Reliable diagnostics for sepsis
One particular area of concern is the lack of reliable and affordable diagnostics for sepsis. Given the wide range of causes (viruses, parasites, bacteria) of sepsis, it is hard to know what antibiotic will be most effective.
Good diagnostics are, therefore, key, and there has been progress in recent years, but many countries and regions still do not have access to rapid, accurate, and cost-effective testing at the point of care. This can lead to greater expense (and worse patient outcomes) in the long run, as different antibiotics are tried due to not knowing what will work best.
Effective antibiotic use
This leads to another issue in the treatment of sepsis – the overuse of antibiotics. Given the critical nature of sepsis, antibiotics are often needed, but not always. As mentioned above, knowing the most likely cause of infection is vital to see if antibiotics are needed at all, and if so, which one to use rather than chopping and changing.
Research is underway for a new class of antibiotics (with the caveat that, if found, it will need to be used sparingly). The rapid expansion of clinical trials during COVID could help advance this process, especially the use of platform trials, which are easier to integrate into clinical practice.
There is also a need for a cultural shift away from overusing antibiotics. Again, the lessons from COVID may be helpful here, as the pandemic showed that change can happen rapidly and gave clinicians the confidence to make decisions such as stopping antibiotics rather than overusing them.
Prevention of sepsis
Good healthcare, diagnostics, and antibiotics are all vital for treating sepsis but even better would be the ability to prevent it. The panellists agreed that developing a vaccine was hugely beneficial. COVID showed the difference a vaccine can make, but the challenge is to create the same sense of urgency for sepsis, and therefore funding and cooperation, as there was in developing the COVID vaccines.
Good data to understand the causes and prevalence of sepsis
And last but not least, without quality data, it is impossible to understand the causes and prevalence of sepsis, develop antibiotics or vaccines, or treat sepsis effectively. The pandemic highlighted the importance of data, but the data quality for sepsis is not at the level of COVID, and more work is needed.
As well as antibiotics and vaccines, research is needed into the long-term outcomes of sepsis (long COVID has helped raise awareness of this). And qualitative research is also needed, especially when tailoring initiatives to different countries and settings, but again this can be expensive and difficult.
But collecting this data can be challenging, both in terms of costs and difficulties in collection (for example, collecting post-hospital data in clinical trials is not easy, especially in resource-limited settings).

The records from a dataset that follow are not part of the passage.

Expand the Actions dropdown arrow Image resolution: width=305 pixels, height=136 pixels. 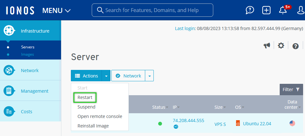pyautogui.click(x=106, y=76)
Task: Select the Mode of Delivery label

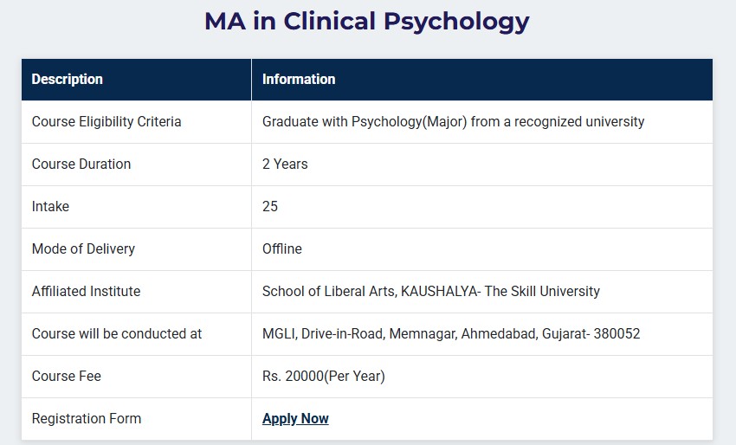Action: [x=83, y=249]
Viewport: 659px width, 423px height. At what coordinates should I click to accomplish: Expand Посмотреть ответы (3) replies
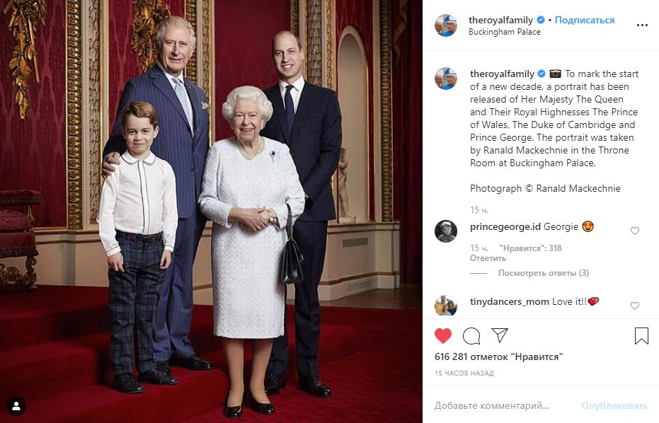pos(544,273)
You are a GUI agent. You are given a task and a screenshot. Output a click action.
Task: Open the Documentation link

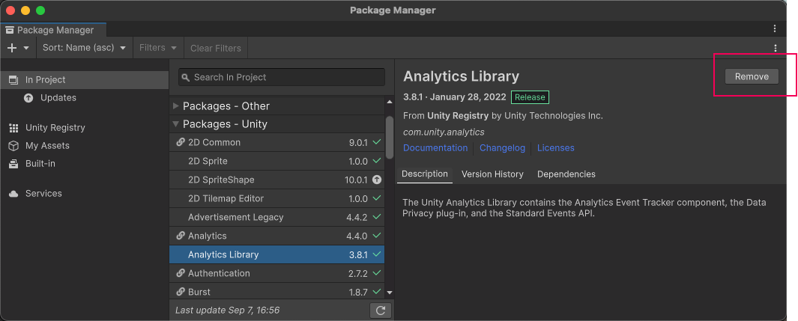point(435,148)
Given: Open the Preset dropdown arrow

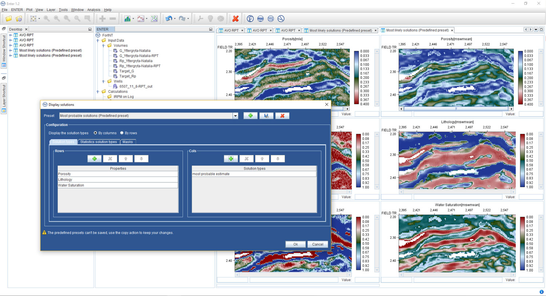Looking at the screenshot, I should (236, 116).
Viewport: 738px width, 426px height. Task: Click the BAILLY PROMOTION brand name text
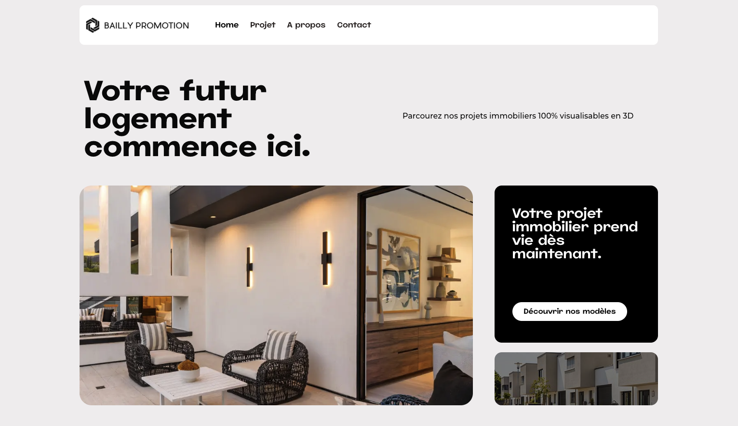[147, 26]
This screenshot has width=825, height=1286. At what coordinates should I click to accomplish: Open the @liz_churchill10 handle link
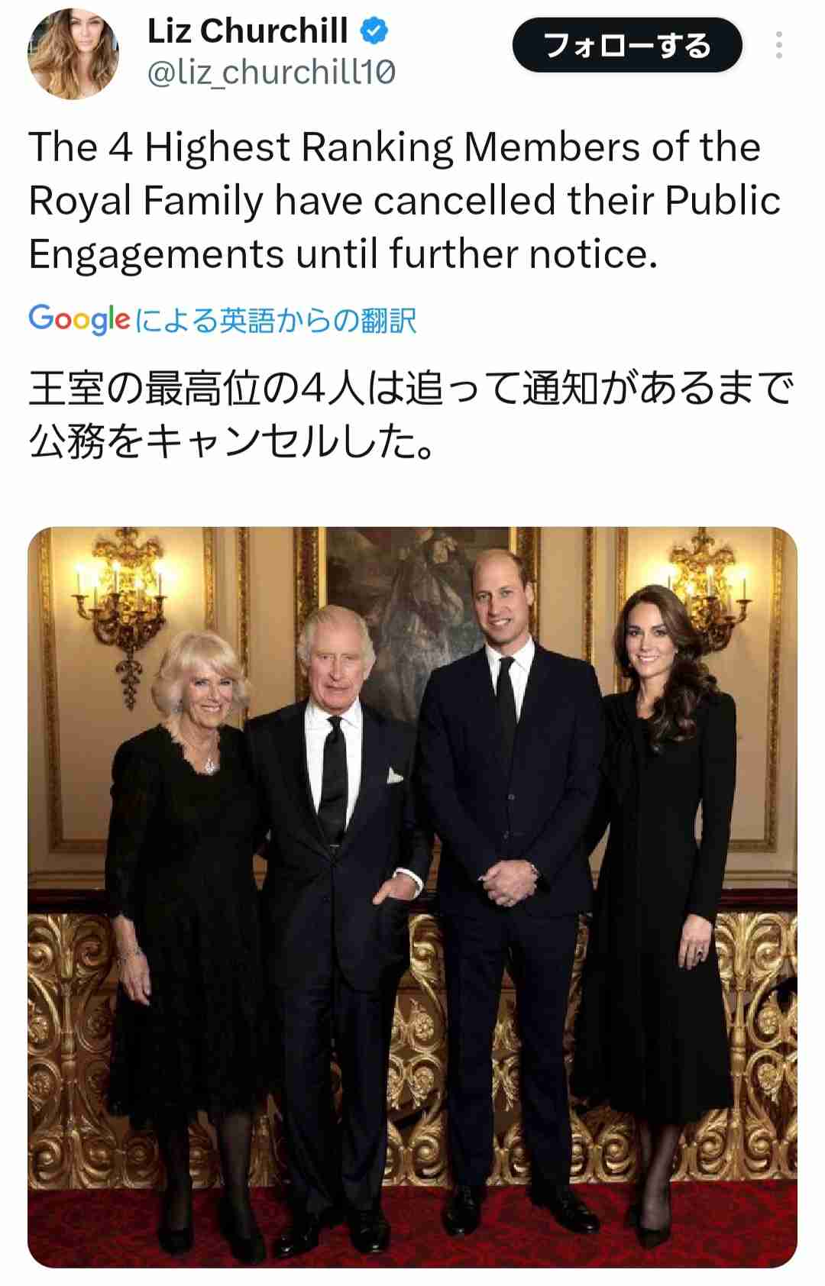point(271,73)
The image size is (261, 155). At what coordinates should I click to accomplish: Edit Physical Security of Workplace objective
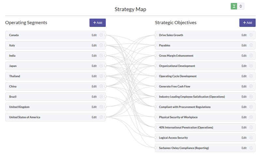[244, 117]
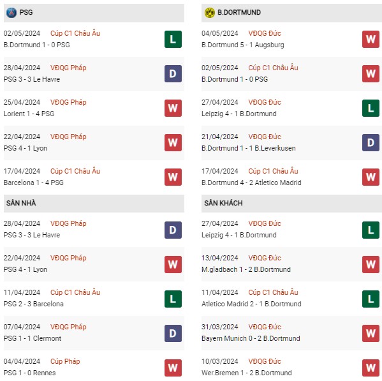Click the Borussia Dortmund crest icon

click(210, 12)
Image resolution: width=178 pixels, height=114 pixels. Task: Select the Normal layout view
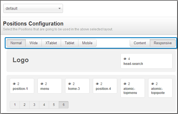click(16, 43)
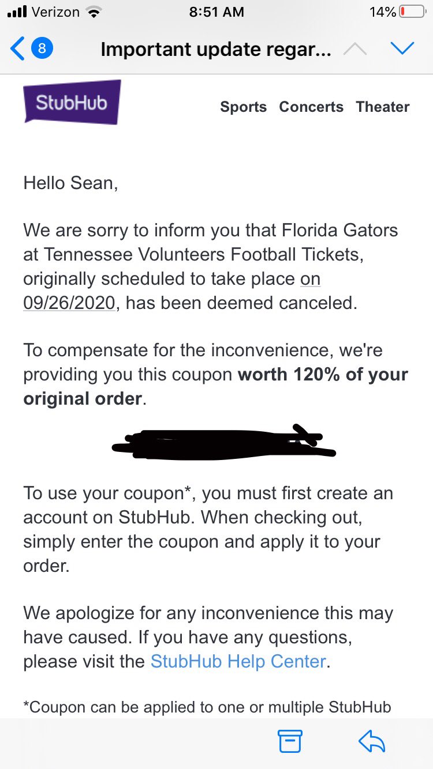The width and height of the screenshot is (433, 769).
Task: Tap the StubHub purple logo
Action: pos(72,101)
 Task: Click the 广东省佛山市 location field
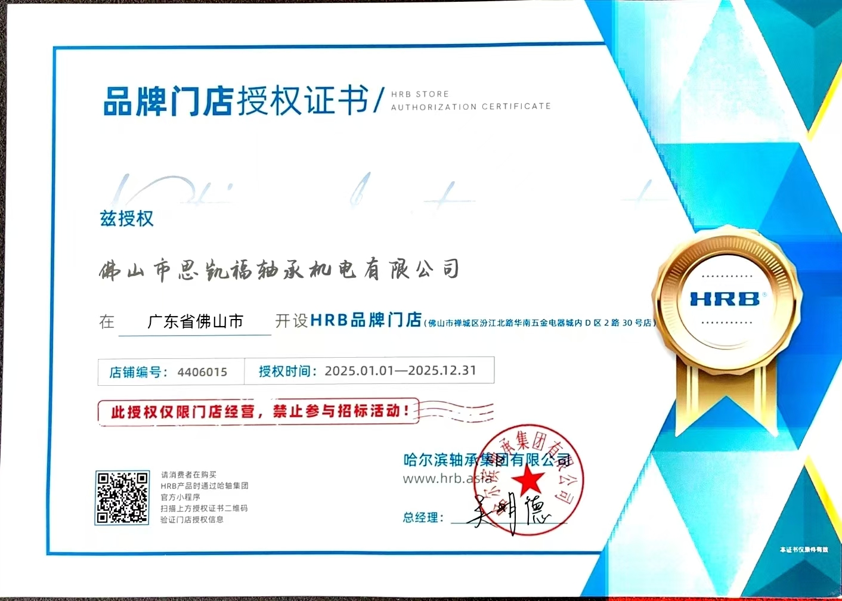click(x=195, y=322)
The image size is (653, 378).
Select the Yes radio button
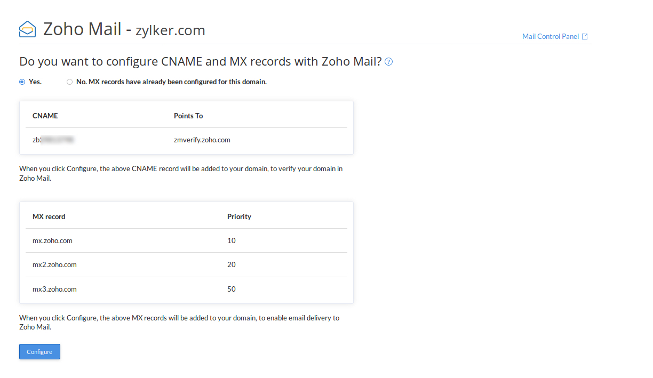tap(22, 82)
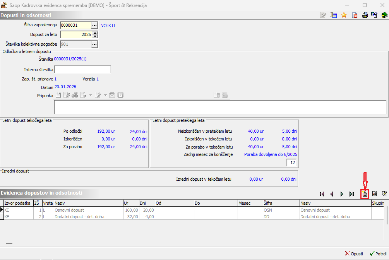Image resolution: width=389 pixels, height=260 pixels.
Task: Open lookup for Številka kolektivne pogodbe
Action: (95, 44)
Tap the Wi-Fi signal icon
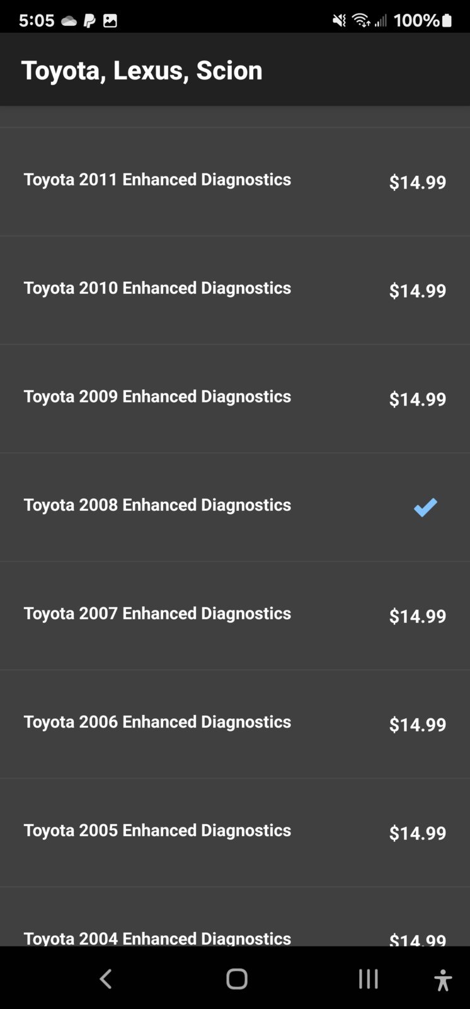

And the data needs to get to where it’s needed. Some hospitals, for example, are unable to perform diagnostics for sepsis, but if they have information on the most prevalent pathogens, they can make better treatment decisions. Even in high-income countries, data is not always used to its full extent.
“Most sepsis cases and deaths are in resource-limited settings, where there are many challenges in prevention and treatment. But sepsis is truly a global issue, affecting people in all nations and at all stages of life.”
To conclude, sepsis is a complex condition to diagnose, treat and prevent. But the panellists agreed that substantial progress would be made if the collaboration, funding, and innovation seen during the pandemic continued in the fight against sepsis.